* [Task goal]:
Reproduce each entry below exactly as it appears.

_____

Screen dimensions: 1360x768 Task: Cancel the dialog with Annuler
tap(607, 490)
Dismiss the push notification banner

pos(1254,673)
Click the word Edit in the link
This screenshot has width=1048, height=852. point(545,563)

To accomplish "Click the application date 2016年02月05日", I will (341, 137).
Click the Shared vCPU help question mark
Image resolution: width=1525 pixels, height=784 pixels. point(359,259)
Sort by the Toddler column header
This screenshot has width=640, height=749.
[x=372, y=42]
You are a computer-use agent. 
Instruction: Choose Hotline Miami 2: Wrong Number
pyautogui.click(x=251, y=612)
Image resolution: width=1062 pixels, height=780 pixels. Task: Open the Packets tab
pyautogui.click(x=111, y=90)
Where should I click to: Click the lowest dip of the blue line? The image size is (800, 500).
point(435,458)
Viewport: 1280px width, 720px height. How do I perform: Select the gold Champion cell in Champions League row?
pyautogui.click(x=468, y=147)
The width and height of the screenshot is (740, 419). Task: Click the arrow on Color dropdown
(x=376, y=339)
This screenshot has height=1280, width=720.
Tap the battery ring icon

_____

* [Answer space]:
Screen dimensions: 1360x768 Task: Cancel the dialog with Annuler
tap(607, 490)
Dismiss the push notification banner

pos(1254,673)
Click the word Edit in the link
This screenshot has width=1048, height=852. point(545,563)

To accomplish "Click the application date 2016年02月05日", I will (341, 137).
Click the Shared vCPU help question mark
Image resolution: width=1525 pixels, height=784 pixels. point(359,259)
Sort by the Toddler column header
This screenshot has width=640, height=749.
[x=372, y=42]
You are a computer-use agent. 
Instruction: Choose Hotline Miami 2: Wrong Number
pyautogui.click(x=251, y=612)
Image resolution: width=1062 pixels, height=780 pixels. Task: Open the Packets tab
pyautogui.click(x=111, y=90)
Where should I click to: Click the lowest dip of the blue line? The image size is (800, 500).
point(435,458)
Viewport: 1280px width, 720px height. How do I perform: Select the gold Champion cell in Champions League row?
pyautogui.click(x=468, y=147)
The width and height of the screenshot is (740, 419). Task: Click the arrow on Color dropdown
(x=376, y=339)
This screenshot has height=1280, width=720.
Tap the battery ring icon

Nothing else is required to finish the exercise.